La definizione di “terza parte”

Quello che è un aspetto inedito nel sistema normativo delle etichette ambientali è la definizione di “terza parte”: le verifiche per il rilascio della certificazione devono essere svolte da un soggetto indipendente e separato nella sostanza (e non solo formalmente) rispetto al titolare del sistema di certificazione e, ovviamente, rispetto all’azienda che chiede la certificazione. Nella sostanza, chi elabora e definisce un sistema di certificazione non può essere legato in alcun modo al soggetto che effettua le verifiche.

La violazione di questo aspetto è ritenuta pratica commerciale sleale (come spiegato nell’Explanatory Memorandum che precede la Proposta di Direttiva) per cui meritevole di sanzioni che dovranno essere attuate dagli Stati membri.

La proposta di Direttiva Green Claims è severa sul punto: “l’esposizione di un’etichetta di sostenibilità non basata su un sistema di certificazione o non istituita dalle autorità pubbliche costituisce una pratica commerciale sleale in tutte le circostanze. Ciò significa che sono vietate le etichette di sostenibilità “autocertificate”, ovvero quelle in cui non viene effettuata alcuna verifica da parte terza (come sopra definita)”.

Quindi, se non esiste una netta separazione dei soggetti, si ricade nell’auto-dichiarazione ambientale, strettamente vietata dalle nuove norme europee.

Il sistema di certificazione (o etichettatura) ambientale deve soddisfare le seguenti prescrizioni (articolo 8 direttiva Green claims):

  • le informazioni sulla titolarità e sugli organi decisionali del sistema di etichettatura ambientale sono trasparenti, accessibili gratuitamente, di facile comprensione e sufficientemente dettagliate;
  • le informazioni sugli obiettivi del sistema di etichettatura ambientale e sulle prescrizioni e procedure per monitorare la conformità dei sistemi di etichettatura ambientale sono trasparenti, accessibili gratuitamente, di facile comprensione e sufficientemente dettagliate;
  • le condizioni per aderire ai sistemi di etichettatura ambientale sono proporzionate alle dimensioni e al fatturato delle imprese così da non escludere le piccole e medie imprese;
  • le prescrizioni per il sistema di etichettatura ambientale sono state elaborate da esperti in grado di garantirne la solidità scientifica e sono state presentate per consultazione a un gruppo eterogeneo di portatori di interessi che le ha riesaminate garantendone la rilevanza dal punto di vista della società;
  • il sistema di etichettatura ambientale dispone di un meccanismo di risoluzione dei reclami e delle controversie;
  • il sistema di etichettatura ambientale stabilisce procedure per affrontare i casi di non conformità e prevede la revoca o la sospensione del marchio ambientale in caso di inosservanza persistente e flagrante delle prescrizioni del sistema.
 
 

La limitazione per nuove etichette ambientali

Viene poi normato che gli Stati membri non potranno più istituire nuovi sistemi nazionali o regionali di etichettatura ambientale, dalla data di entrata in vigore della direttiva, se non conformi al diritto dell’Ue e alle disposizioni della prossima Direttiva Green Claims.

INSIEME DI DATI:
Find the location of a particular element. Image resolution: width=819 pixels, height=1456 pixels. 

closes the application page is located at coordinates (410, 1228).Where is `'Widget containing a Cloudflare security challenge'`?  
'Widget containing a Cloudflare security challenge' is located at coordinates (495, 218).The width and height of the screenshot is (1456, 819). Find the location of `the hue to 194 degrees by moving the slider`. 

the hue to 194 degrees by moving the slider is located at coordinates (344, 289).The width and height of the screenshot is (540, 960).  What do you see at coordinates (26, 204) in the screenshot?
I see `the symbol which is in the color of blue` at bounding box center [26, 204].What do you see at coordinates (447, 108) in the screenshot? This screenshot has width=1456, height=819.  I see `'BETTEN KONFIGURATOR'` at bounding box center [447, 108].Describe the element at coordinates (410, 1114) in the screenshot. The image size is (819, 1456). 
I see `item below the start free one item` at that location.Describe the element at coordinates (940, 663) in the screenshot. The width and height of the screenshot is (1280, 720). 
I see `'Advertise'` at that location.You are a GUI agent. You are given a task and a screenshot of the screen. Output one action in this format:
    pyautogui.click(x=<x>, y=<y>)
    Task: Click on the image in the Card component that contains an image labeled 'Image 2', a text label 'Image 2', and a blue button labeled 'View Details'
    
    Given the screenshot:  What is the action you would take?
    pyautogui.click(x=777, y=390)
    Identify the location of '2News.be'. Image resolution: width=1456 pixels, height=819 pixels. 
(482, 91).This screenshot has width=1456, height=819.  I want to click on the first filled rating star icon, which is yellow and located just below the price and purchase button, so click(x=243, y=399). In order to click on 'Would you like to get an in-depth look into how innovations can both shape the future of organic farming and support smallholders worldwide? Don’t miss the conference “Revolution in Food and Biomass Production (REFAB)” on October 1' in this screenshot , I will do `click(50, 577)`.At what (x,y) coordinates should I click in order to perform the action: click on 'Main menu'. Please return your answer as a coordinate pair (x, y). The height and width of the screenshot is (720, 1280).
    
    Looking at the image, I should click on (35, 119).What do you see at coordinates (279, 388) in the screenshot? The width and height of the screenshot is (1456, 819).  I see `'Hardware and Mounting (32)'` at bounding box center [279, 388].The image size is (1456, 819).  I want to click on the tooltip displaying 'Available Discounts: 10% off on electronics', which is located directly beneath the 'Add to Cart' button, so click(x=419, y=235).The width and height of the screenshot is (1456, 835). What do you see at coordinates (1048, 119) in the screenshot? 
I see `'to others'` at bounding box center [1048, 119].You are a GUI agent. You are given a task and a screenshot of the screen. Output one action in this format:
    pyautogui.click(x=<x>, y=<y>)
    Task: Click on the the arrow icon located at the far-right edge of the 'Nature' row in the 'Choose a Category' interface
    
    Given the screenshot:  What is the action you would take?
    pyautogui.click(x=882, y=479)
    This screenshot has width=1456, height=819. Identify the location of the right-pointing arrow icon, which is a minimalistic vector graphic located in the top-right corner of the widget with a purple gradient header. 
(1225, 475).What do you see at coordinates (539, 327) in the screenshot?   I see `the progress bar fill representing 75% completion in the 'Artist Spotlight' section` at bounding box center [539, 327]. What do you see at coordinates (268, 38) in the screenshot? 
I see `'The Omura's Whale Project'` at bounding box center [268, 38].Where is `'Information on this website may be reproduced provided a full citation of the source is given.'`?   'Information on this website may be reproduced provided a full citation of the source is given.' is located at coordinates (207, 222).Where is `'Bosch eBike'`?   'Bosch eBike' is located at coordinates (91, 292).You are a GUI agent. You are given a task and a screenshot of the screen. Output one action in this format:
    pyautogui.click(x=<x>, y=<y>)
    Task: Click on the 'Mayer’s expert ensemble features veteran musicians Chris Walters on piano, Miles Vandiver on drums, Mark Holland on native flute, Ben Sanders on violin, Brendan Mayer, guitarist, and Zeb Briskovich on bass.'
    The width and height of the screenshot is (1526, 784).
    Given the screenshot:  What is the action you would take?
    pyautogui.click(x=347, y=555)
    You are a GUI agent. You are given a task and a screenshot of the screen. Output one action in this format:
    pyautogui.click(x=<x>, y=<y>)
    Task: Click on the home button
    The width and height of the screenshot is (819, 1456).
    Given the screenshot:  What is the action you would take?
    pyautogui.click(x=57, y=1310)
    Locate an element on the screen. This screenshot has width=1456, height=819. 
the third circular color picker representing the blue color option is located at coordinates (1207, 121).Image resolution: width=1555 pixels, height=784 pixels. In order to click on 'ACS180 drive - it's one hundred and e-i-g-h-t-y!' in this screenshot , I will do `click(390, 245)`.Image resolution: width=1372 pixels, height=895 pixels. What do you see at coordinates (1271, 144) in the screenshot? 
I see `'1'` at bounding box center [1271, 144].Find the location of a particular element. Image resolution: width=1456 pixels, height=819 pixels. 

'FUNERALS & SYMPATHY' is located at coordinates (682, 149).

COSA SI CHIEDE:
1. Rispondi a queste domande sul testo sulle etichette ambientali, con le stesse lettere:
(a) Come viene considerata la violazione del requisito della "terza parte"?
(b) Quale articolo della direttiva Green Claims stabilisce le prescrizioni per il sistema di certificazione ambientale?
(c) Che cosa non potranno più istituire gli Stati membri dalla data di entrata in vigore della direttiva?
2. Riscrivi in forma più breve il paragrafo del testo sulle etichette ambientali che comincia con "Quello che è un aspetto inedito", mantenendone i fatti principali.
3. Prosegui il testo sulle etichette ambientali a partire dalla sua ultima frase.

RISPOSTE ALLE CONSEGNE:
1.
(a) Come una pratica commerciale sleale, meritevole di sanzioni che dovranno essere attuate dagli Stati membri.
(b) L'articolo 8.
(c) Nuovi sistemi nazionali o regionali di etichettatura ambientale non conformi al diritto dell'Ue e alle disposizioni della Direttiva Green Claims.

2. La novità nel sistema normativo delle etichette ambientali è la definizione di "terza parte". Le verifiche per la certificazione devono essere svolte da un soggetto indipendente e separato, nella sostanza e non solo formalmente. Tale soggetto deve essere distinto sia dal titolare del sistema di certificazione sia dall'azienda che chiede la certificazione. Chi elabora e definisce un sistema di certificazione non può essere legato in alcun modo a chi effettua le verifiche.

3.
Tuttavia, i sistemi nazionali o regionali di etichettatura ambientale istituiti prima dell’entrata in vigore della Direttiva possono continuare a rilasciare i marchi ambientali nel mercato dell’Unione, a condizione che soddisfino le prescrizioni della presente direttiva.

Per evitare l’ulteriore moltiplicarsi dei sistemi di etichettatura ambientale (“marchi di qualità ecologica”) di tipo I in conformità della norma EN ISO 14024 riconosciuti ufficialmente a livello nazionale o regionale e di altri sistemi di etichettatura ambientale, è opportuno che nuovi sistemi nazionali o regionali possano essere sviluppati soltanto in conformità del diritto dell’Unione.

Le sanzioni

In caso di violazione delle disposizioni sui marchi ambientali le sanzioni comprendono anche l’esclusione temporanea, per un periodo massimo di 12 mesi, dalle procedure di appalto pubblico e dall’accesso ai finanziamenti pubblici, comprese procedure di gara, sovvenzioni e concessioni.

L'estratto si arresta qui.